Armenia's current National Assembly, dominated by Kocharian supporters, is now expected to scrap the loophole and ratify Protocol No. 6 ahead of the PACE's autumn session, which is scheduled to begin in late September. "If we discuss and ratify the protocol in September, then I think there will be no serious developments in Strasbourg regarding the recognition of our delegation's credentials," parliament's influential deputy speaker, Tigran Torosian, told EurasiaNet on August 26.
Torosian's optimism is apparently based on conversations that he and other Armenian leaders have had with visiting PACE officials who are responsible for monitoring the country's fulfillment of Council of Europe obligations. The officials spoke out against any sanctions against Yerevan and gave an overall positive assessment of Yerevan's commitment to political reform.
That assessment caused dismay among opposition politicians, many of whom refuse to recognize the legitimacy of the Kocharian administration. The meeting between the PACE representatives and the most popular opposition leader, Stepan Demirchian, was tense, according to participants. Demirchian, who was Kocharian's main challenger in the presidential race, raged at the PACE rapporteurs for their perceived disproportionate emphasis on the death penalty issue.
"A regime that falsifies elections, tramples human rights, shuts down independent media and illegally arrests citizens must not be seen as espousing European values just because it has abolished the death penalty," Demirchian argued on August 26. "Those speaking of European values in Armenia most forcefully are the ones who committed crimes during the elections," he added in an apparent jab at Kocharian whose controversial reelection the opposition does not recognize.
Demirchian and other leaders of his Justice alliance, including former prime minister Aram Sarkisian, want capital punishment to remain on the books, and be applied to the perpetrators of the parliament massacre. Demirchian's father, Karen, and Sarkisian's brother, Vazgen, were among eight senior officials killed by the gunmen.

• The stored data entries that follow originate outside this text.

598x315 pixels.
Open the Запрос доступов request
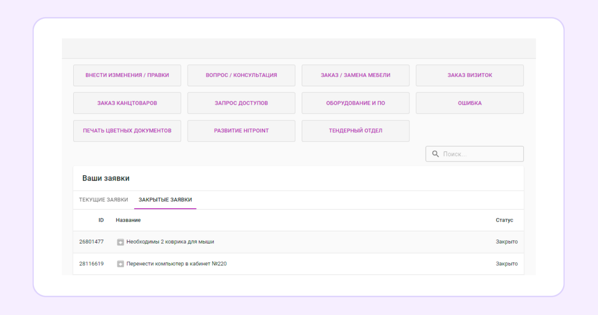pyautogui.click(x=241, y=103)
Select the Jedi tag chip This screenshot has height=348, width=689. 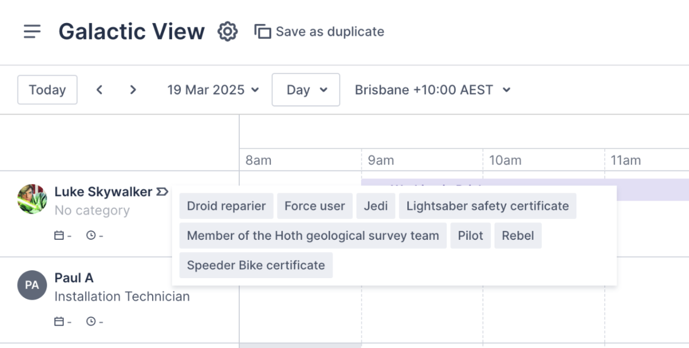[x=375, y=205]
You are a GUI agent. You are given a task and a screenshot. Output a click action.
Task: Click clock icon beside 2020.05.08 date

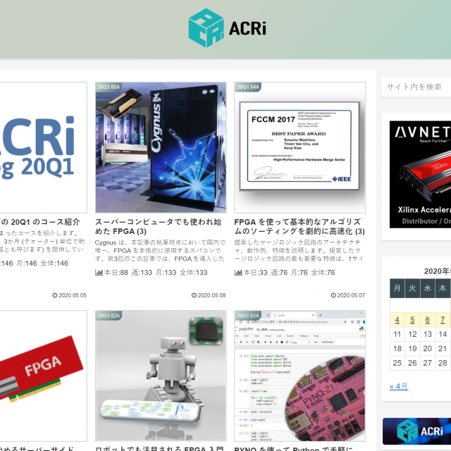pyautogui.click(x=193, y=296)
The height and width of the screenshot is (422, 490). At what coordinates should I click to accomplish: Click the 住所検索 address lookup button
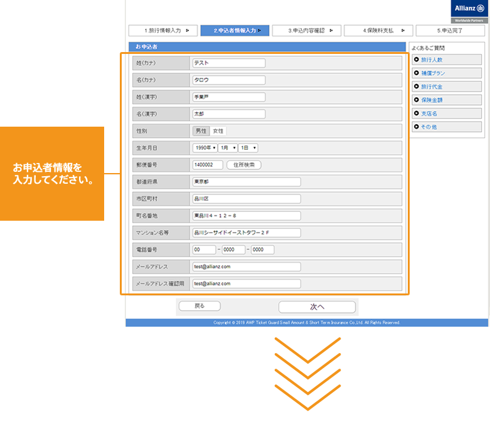243,165
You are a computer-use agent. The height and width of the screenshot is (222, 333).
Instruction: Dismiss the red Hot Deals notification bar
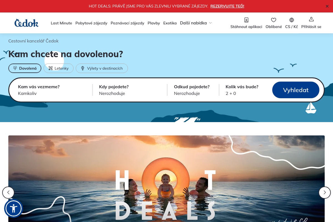pos(327,6)
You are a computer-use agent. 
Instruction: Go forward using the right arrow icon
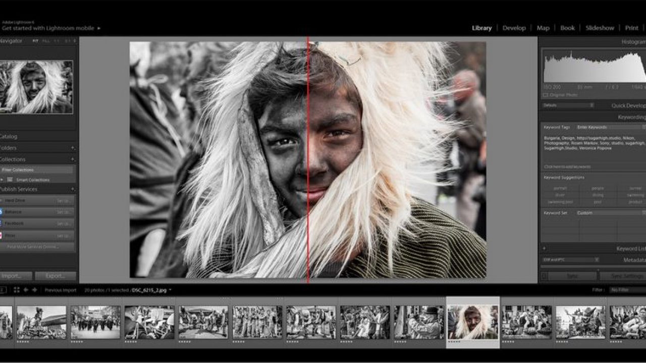34,290
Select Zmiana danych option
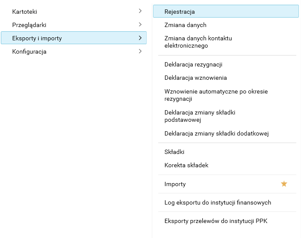 pyautogui.click(x=185, y=25)
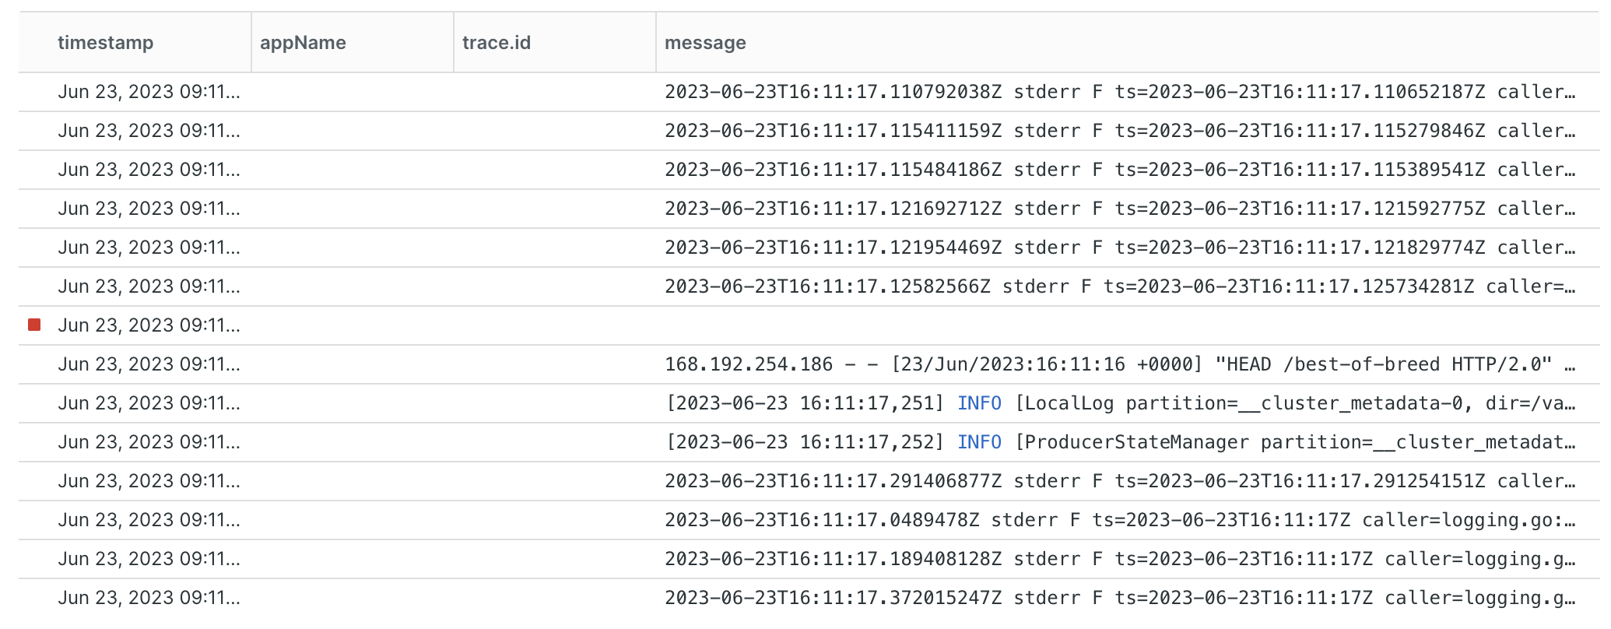Click INFO level tag in ProducerStateManager row
This screenshot has width=1611, height=629.
[979, 442]
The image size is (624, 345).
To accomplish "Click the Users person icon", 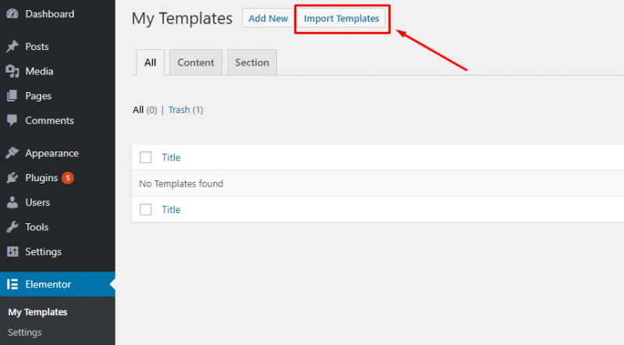I will (x=12, y=202).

Armenia has observed an unofficial moratorium on executions since the fall of its last Communist government in 1990. It lacks both the necessary personnel and facilities for carrying out death sentences. A recent presidential decree commuting the 42 death verdicts handed down by courts since 1990 to life terms, along with the impending ratification of the Protocol No. 6, are thus viewed as largely symbolic moves.
Opposition leaders say things like free elections and freedom of expression are far more important to Armenia's democratization. It is not yet clear, however, what specific action they expect from the Council of Europe. "It is up to them to decide what to do," Demirchian said, ducking the question on whether he would welcome punitive action.
Meanwhile, parliament's pro-Kocharian majority is trying to showcase its stated commitment to political reform by planning to set up an ad hoc committee to promote Armenia's "integration into the European structures." According to Torosian, the body will oversee the drawing up of laws and legal amendments required by the Council of Europe, and will try to lay the groundwork for a possible Armenian bid to join the European Union. "For us, EU membership is a distant but obvious aim," he said.
Opposition leaders scoff at the ambitious idea. As one of them, veteran lawmaker Victor Dallakian, put it: "They had better think about their illegitimate president and parliament."
Emil Danielyan is a Yerevan-based journalist and political analyst.